* [EXERCISE REQUIREMENTS]
1. Quote the part of the snow-day passage that opens with the words containing "So I was grumbly" and closes with "cut me off.".
2. Extend the snow-day passage with a continuation that begins right after its final sentence.

* [SELECTED TEXT]
Segment Open
As a kid, I used to wear my pajamas inside out in the superstitious hope that it would appeal to the snow gods and lead to canceled classes. As an adult and father, I’d become the kind of guy who’d rather have cold rain than fluffy snow if it meant the kids could go to school.
So I was grumbly the morning of the snowstorm, upset it would set me further behind on work. Alas, what could we do? My wife and I agreed to take shifts, and I planned to take my daughter sledding in the afternoon.
I invited another family from our street to join us, and as soon as I started griping to the mom about another day of missed work, she cut me off.
“Yeah, but we can’t ever get this time back, so we should enjoy it,” she said.
As the girls sang some silly made-up song in the backseat, I realized my neighbor was onto something. When we become parents, we’re often told to savor the time we have because children seem to grow up in an instant. The days can feel interminable, but the years fly by indistinguishably.
It turns out, there is a scientific explanation for the disparate ways in which we perceive time.
“We don’t have a single perception of time,” Peter Tse, a neuroscientist at Dartmouth College, told NPR’s health correspondent Rhitu Chatterjee for a January report on this very topic. “We have a perception of time in the moment — perceptual time, you might call that. And then you have how you regard time by looking through your memories.”
The brain’s sense of time comes from how much information it is processing, Tse explained.
Segment Closed
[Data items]
Segment Open
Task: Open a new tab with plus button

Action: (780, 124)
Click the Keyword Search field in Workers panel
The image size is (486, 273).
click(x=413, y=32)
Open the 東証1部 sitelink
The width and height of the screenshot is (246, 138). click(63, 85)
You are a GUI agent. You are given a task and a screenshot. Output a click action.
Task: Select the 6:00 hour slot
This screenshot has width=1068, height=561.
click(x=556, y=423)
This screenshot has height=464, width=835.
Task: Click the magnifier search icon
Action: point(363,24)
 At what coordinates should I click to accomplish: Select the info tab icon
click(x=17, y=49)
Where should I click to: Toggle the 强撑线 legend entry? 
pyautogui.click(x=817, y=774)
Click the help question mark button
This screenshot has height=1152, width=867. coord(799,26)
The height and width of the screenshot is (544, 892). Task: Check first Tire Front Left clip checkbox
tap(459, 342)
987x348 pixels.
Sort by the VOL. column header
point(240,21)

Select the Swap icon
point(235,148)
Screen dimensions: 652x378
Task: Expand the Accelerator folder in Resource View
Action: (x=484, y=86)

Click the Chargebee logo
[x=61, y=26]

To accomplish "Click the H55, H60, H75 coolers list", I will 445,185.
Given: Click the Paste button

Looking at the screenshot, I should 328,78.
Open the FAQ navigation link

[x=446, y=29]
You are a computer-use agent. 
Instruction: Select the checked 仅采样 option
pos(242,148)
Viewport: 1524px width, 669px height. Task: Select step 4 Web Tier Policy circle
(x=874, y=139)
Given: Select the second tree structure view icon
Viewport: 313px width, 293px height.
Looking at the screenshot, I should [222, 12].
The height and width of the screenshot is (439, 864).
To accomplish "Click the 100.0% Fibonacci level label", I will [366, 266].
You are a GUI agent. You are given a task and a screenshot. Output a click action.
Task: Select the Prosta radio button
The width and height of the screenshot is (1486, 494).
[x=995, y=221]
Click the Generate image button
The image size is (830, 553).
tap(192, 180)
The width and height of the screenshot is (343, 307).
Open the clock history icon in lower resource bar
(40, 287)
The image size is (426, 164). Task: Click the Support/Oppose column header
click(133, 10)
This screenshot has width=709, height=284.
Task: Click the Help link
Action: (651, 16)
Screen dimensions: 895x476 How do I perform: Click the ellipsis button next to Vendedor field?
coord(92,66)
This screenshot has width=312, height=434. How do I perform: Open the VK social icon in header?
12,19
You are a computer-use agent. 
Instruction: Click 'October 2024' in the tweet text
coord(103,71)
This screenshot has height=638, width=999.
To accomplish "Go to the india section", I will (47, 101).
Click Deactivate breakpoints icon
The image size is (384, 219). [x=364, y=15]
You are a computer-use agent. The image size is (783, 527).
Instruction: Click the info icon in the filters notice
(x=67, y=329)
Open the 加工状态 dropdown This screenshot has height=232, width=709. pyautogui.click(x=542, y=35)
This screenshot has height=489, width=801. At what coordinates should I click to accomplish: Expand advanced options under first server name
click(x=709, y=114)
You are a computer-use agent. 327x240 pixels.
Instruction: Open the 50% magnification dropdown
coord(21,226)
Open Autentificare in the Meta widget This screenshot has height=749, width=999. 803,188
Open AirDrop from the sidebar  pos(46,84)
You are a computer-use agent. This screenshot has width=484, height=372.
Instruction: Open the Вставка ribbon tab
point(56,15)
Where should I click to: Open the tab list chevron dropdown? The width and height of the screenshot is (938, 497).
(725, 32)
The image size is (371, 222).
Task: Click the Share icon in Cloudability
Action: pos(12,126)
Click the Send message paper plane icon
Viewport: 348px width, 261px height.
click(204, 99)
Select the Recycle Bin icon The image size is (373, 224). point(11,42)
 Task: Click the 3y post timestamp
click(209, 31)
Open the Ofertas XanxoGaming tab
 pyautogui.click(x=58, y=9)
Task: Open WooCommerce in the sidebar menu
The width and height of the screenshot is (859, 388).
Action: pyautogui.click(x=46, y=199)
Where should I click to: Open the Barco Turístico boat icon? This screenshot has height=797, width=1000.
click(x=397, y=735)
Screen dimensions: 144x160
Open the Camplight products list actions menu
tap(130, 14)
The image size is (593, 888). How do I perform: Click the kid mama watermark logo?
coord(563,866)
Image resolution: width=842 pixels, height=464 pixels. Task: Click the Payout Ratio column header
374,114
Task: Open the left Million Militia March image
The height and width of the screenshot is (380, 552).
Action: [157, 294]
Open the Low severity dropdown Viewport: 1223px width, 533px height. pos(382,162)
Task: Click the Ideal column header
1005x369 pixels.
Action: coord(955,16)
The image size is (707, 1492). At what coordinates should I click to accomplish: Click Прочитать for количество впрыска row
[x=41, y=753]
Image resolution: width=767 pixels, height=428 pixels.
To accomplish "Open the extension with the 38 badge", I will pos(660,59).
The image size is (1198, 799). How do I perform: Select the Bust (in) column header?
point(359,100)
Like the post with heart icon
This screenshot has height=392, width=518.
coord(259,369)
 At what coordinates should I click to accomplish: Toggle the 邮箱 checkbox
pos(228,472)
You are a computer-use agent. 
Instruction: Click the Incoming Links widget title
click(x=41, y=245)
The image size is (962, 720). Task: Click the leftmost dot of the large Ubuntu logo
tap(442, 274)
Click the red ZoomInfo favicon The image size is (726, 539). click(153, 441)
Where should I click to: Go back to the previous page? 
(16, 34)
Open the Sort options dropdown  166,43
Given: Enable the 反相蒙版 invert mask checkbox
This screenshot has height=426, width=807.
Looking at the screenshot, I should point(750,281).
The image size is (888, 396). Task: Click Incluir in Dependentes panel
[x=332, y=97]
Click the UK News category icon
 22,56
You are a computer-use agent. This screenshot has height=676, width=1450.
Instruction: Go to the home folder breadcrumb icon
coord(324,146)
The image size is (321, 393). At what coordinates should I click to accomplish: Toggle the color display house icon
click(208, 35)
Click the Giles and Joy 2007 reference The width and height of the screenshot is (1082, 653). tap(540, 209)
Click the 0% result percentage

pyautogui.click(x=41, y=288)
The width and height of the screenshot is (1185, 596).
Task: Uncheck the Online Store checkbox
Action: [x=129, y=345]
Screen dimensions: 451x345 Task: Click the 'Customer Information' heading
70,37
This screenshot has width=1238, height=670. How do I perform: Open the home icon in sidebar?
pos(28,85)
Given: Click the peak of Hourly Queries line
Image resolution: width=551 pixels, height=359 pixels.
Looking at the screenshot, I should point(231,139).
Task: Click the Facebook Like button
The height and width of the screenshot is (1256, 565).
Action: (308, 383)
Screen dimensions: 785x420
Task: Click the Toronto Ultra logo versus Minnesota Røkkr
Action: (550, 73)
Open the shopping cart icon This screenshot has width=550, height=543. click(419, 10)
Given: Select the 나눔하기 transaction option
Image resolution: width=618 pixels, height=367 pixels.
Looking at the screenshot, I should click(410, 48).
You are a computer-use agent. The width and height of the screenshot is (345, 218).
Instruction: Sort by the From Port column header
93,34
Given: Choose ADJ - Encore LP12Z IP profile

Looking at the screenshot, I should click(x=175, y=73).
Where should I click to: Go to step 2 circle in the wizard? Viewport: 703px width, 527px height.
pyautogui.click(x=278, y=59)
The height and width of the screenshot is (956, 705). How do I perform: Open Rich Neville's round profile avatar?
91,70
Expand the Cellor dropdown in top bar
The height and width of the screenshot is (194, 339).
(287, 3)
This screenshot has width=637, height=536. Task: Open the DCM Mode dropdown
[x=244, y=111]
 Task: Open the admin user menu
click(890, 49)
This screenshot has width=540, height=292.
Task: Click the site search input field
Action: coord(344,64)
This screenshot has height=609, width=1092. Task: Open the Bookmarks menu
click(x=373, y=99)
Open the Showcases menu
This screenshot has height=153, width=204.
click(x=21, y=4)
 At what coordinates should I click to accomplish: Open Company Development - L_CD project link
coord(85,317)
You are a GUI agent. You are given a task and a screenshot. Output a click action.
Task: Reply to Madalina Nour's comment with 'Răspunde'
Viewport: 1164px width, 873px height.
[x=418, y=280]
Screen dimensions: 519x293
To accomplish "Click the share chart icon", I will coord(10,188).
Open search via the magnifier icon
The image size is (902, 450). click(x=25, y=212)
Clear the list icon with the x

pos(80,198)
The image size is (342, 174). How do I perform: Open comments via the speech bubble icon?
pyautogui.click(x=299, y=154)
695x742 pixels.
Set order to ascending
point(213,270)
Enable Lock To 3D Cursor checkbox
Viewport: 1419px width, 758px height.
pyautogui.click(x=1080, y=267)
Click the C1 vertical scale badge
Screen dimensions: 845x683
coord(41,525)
Segment Closed
* [RESPONSES TO THE TASKS]
1.
So I was grumbly the morning of the snowstorm, upset it would set me further behind on work. Alas, what could we do? My wife and I agreed to take shifts, and I planned to take my daughter sledding in the afternoon.
I invited another family from our street to join us, and as soon as I started griping to the mom about another day of missed work, she cut me off.

2.
When we’re mired in the monotony of routine, we’re absorbing less information and, basically, forming fewer memories. As a result, days and weeks seem to fly by. Yet the tediousness of these tasks can make it feel as if the clock’s hour hand is stuck.
On the flip side, if we’re trying a new activity, experiencing a new place or just doing something outside of our normal lives, our brains take in more information, which slows time in a way that allows us to form lasting memories, even if the time passing feels fleeting.
Chatterjee’s report explored how so much of parenting is about routine — putting on socks and shoes, putting food on the table, putting the kids to bed. But when we build in new experiences, we allow ourselves to create memories and hang onto their childhoods for just a little bit longer.
We cherish milestones like our baby’s first giggle because of the novelty, while a diaper change likely won’t lead to a lasting impression because it’ll simply get lost among the piles of other dirty diapers.
“The more you break the day out with different activities or different things to do, then the more chance you’ve got of making these nice memories — the things that you’re going to remember, the things that are going to help to stretch out your retrospective feelings on how the years passed,” U.K. psychologist Ruth Ogden told Chatterjee.
This week has been one in which many of us have stepped outside our routines. The kids are off from school, so we take time off, too.
My family and I are currently visiting my mom in Florida, where we’ve been kayaking and playing in the sand, visiting the children’s museum and the zoo. But we’ve also passed a lot of hours doing little more than splashing in the pool.
All of this is delightfully outside our normal weekly pattern. As a result, I’m likely to remember many of the simple joys, just as I remember my daughter falling asleep in a hammock and my son giggling while swimming during last year’s visit.
That’s why, when this all-too-brief vacation ends, I’ll do what I can to recall the snowstorm. I’ll remind myself that while I can’t easily remember the columns I wrote that week, I have a vivid mental image of my daughter and her friend flipping the sled only to pop up in belly laughter.
It’s not every day I get to take my daughter sledding. So, going forward, I just might start wearing my pajamas inside out.
We could all use a few more snow days.